Las tropas estadounidenses en Afganistán pasaron su Día de los Caídos protegiendo vías de acceso a Kandahar y dialogando con las tribus locales con vistas a una gran ofensiva. Yo pasé parte de mi Día de los Caídos leyendo la Estrategia de Seguridad Nacional del presidente Obama (NSS), recientemente difundida, un documento que reconoce la importancia del ejército pero que hace hincapié en los imperativos de la «sanidad asequible» y la «adaptación de nuestra infraestructura».
Estados Unidos, se nos dice, exige «una amplia concepción de lo que constituye nuestra seguridad nacional», que por casualidad coincide con las prioridades legislativas de la Administración. No olvidemos que también comprenden a los que aprueban prestaciones de salud y distribuyen la financiación pública para la construcción de infraestructuras.
Es corriente afirmar que existen fundamentos económicos de la fortaleza nacional. Es desvergonzado utilizar un documento de seguridad nacional para impulsar un cuestionable programa político que manifiesta un escaso entendimiento de la forma en que crecen las economías. Y es doblemente descarado -un descaro sin paliativos- que esta Administración plantee «la gestión responsable de nuestro presupuesto federal» como prioridad de seguridad nacional.
En la mayor parte de las áreas, la Estrategia 2010 manifiesta una continuidad incuestionable. Estados Unidos desaprueba la proliferación nuclear. A Estados Unidos le gusta la democracia. Estados Unidos actuará junto a sus aliados -menos cuando necesite actuar en solitario-. Hay secciones del documento que son admirables, especialmente su acento en la promoción del desarrollo y la sanidad global como instrumentos de influencia nacional. Pero no es sorprendente que casi todo el mundo pueda encontrar algo que le guste en la Estrategia Nacional, puesto que parece un discurso del estado de la nación sin los rigores del tiempo limitado. «Los Estados Unidos son una nación ártica», se nos informa, «con amplios y fundamentales intereses en la región del ártico».
Gran parte de lo viejo en la Estrategia es evidente. Gran parte de lo nuevo realmente no lo es. La provisión de que las prestaciones sanitarias, la construcción de infraestructuras y el gasto en educación son en realidad prioridades de seguridad nacional es una versión pulida del argumento lanzado durante décadas desde la izquierda aislacionista. «¿Cuántas escuelas podríamos construir por el precio de un carguero militar?» se ha transformado en la aseveración de que el gasto nacional es el equivalente a construir un carguero militar en seguridad nacional.

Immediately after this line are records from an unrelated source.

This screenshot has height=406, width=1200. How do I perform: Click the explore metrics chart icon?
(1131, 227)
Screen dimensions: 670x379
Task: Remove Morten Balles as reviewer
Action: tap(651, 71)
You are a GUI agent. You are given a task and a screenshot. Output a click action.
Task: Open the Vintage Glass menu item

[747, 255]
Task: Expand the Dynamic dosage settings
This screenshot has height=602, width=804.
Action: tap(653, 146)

Otro acento de la Estrategia 2010 se pone en el multilateralismo. Estados Unidos tiene que levantar «una nueva estrategia internacional», construir «sociedades con nuevos centros de influencia», trabajar en «concierto multilateral», romper «viejas costumbres de sospecha», «sincronizar nuestras acciones», «modelar un orden internacional» que «modernice la infraestructura de cara a la cooperación internacional».
Sería estupendo, por supuesto, tener un Consejo de Seguridad de las Naciones Unidas no obstaculizado por los vetos ruso y chino; un Consejo de Derechos Humanos de las Naciones Unidas que no sea un chiste global sin pizca de gracia; una alianza de la OTAN no agotada a causa de esfuerzos mínimos; acuerdos de seguridad regional en África y Asia capaces de evitar genocidios y atrocidades masivas. En la práctica, el multilateralismo de influencias reparte las cargas e incrementa la legitimidad cuando la acción es obligada.

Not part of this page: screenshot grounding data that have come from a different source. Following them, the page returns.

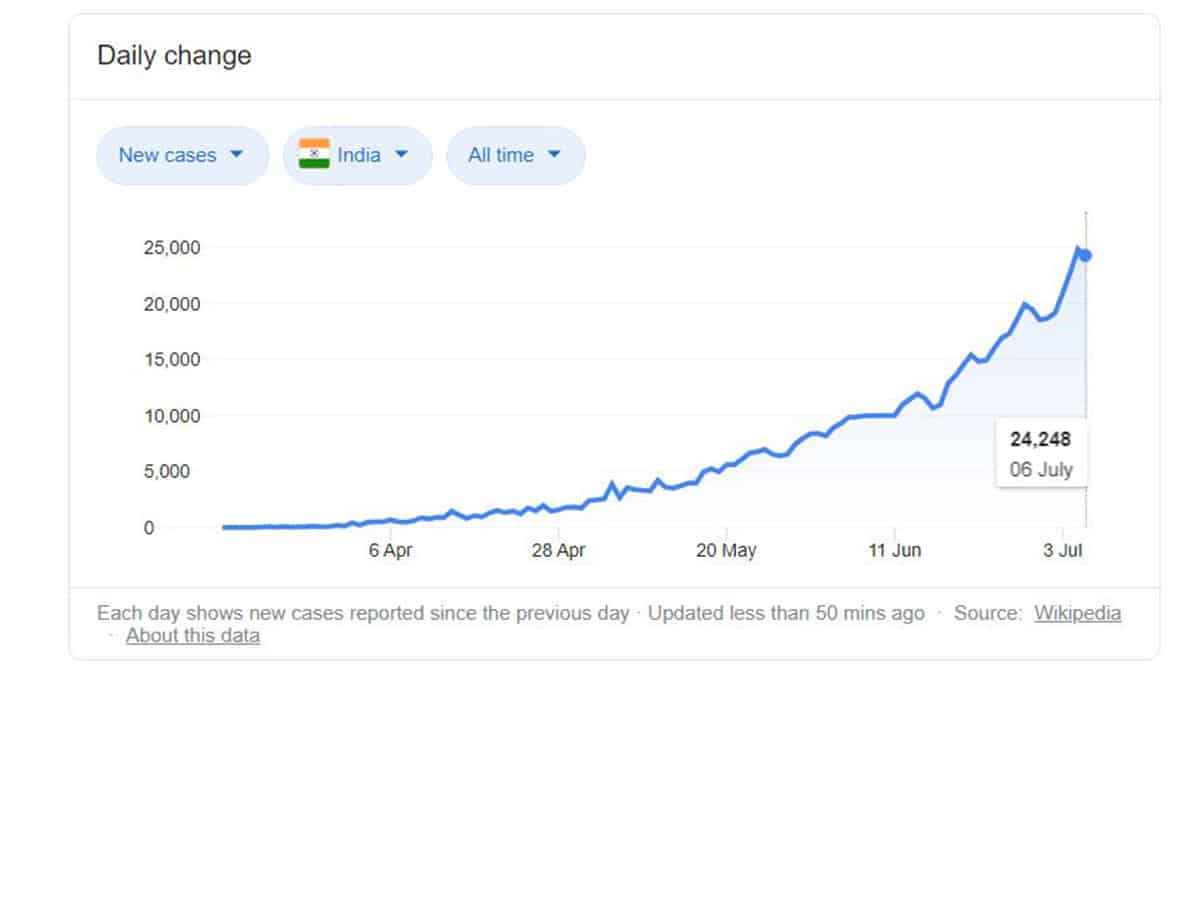Click the 3 Jul axis label
Viewport: 1200px width, 900px height.
[1062, 550]
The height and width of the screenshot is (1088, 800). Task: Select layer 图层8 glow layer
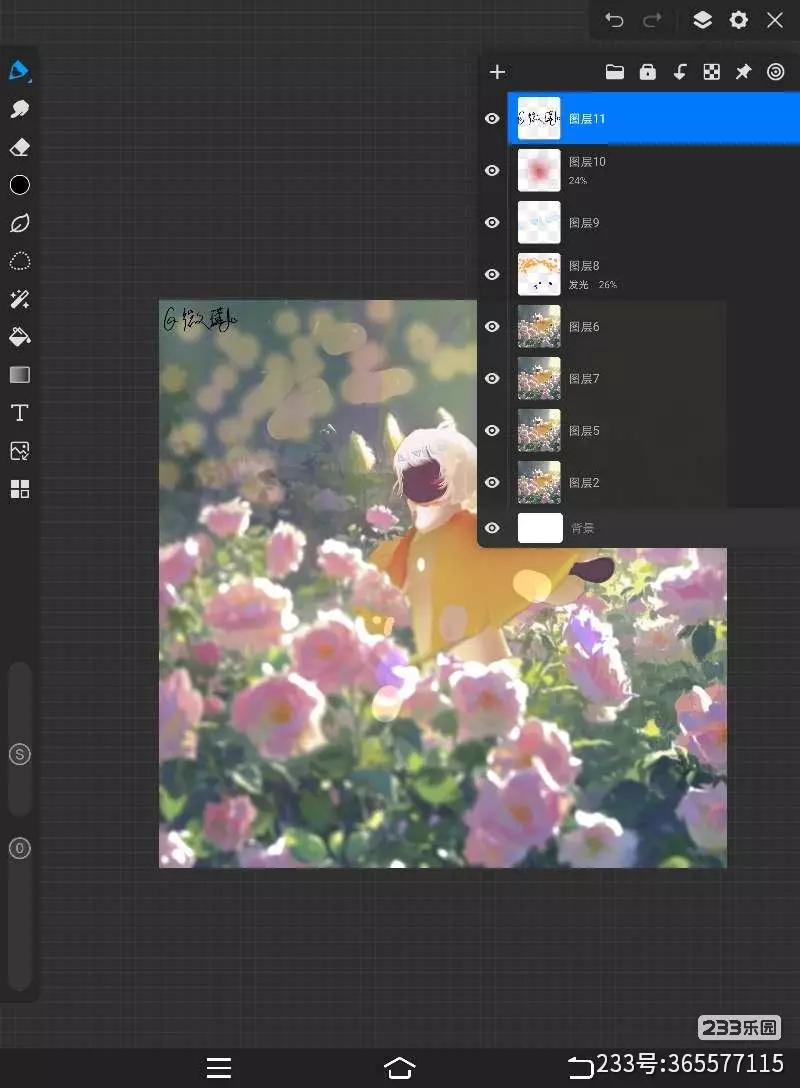tap(620, 274)
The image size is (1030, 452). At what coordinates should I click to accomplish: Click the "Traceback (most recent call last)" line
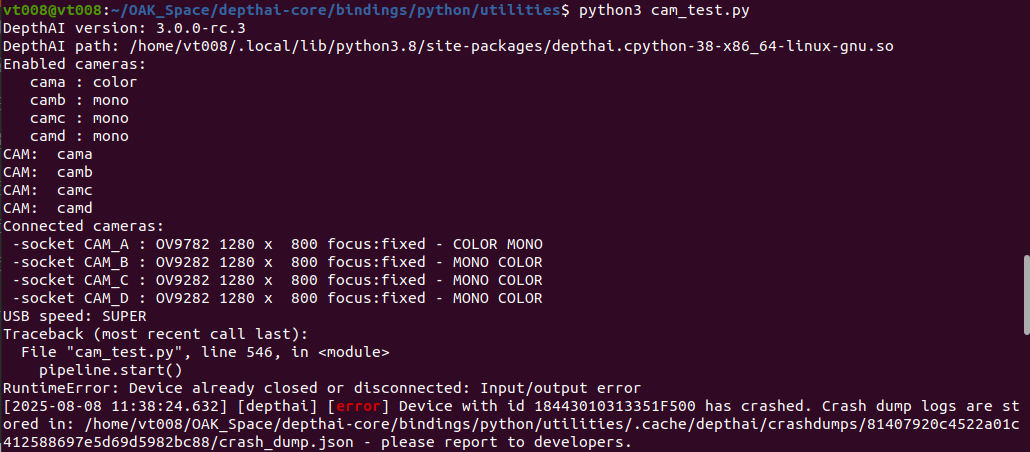tap(156, 334)
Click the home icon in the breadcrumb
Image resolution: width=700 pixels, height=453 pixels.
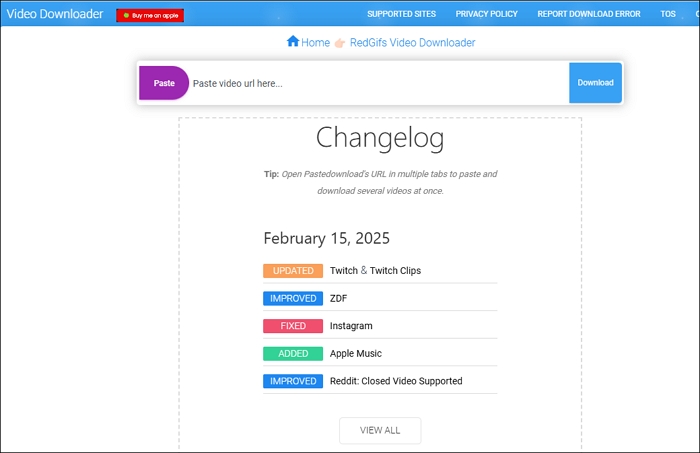pyautogui.click(x=293, y=42)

¿Pero cómo propone la Estrategia de Seguridad Nacional alcanzar tales maravillas? La Administración reclama el mérito de ampliar el G-8 al G-20 y abonar las deudas de Estados Unidos con las Naciones Unidas. En el futuro, EEUU «invertirá en reforzar el sistema internacional» y trabajará «desde las instituciones internacionales», y construirá «marcos para confrontar sus defectos y movilizar la cooperación transnacional» y «mejorar la capacidad internacional», y facilitar «la cooperación global amplia y eficaz» y desarrollar «planes integrados y enfoques que fomenten… las capacidades». Este estilo de redacción supone una reducción neta del entendimiento de la opinión pública.
Casi todo el énfasis legislativo de la Estrategia de Seguridad Nacional se hace en el proyecto de crear una nueva infraestructura internacional para reemplazar a la actual, que «está cediendo bajo el peso de las nuevas amenazas» tales como la proliferación nuclear. Pero el documento no proporciona ninguna estrategia real en este terreno.
El disfraz del multilateralismo también ha sido empleado por la izquierda aislacionista. En asuntos tales como la proliferación y el genocidio, el multilateralismo puede convertirse en una vía para racionalizar la inacción. Al miembro más remiso de una coalición se le concede poder de veto. Este planteamiento del multilateralismo permite a un Gobierno expresar preocupación en cualquier cosa al tiempo que no acepta la responsabilidad de nada.
La doctrina de seguridad nacional de un presidente es difícil de llevar a la práctica pero a menudo fácil de enunciar. Harry Truman contenía las amenazas. Ronald Reagan obligaba a las amenazas a retroceder. George W. Bush abordaba las amenazas de forma preventiva. Barack Obama irá coordinando las amenazas entre foros internacionales.
En la práctica, Obama ha sido más resuelto de lo que indica su visión, especialmente en Afganistán. Y la diplomacia consiste a menudo en desplegar banalidades con cara de seriedad. Pero son sólo la fortaleza y la valentía de sus fuerzas armadas lo que permite a Estados Unidos darse el lujo de tales banalidades.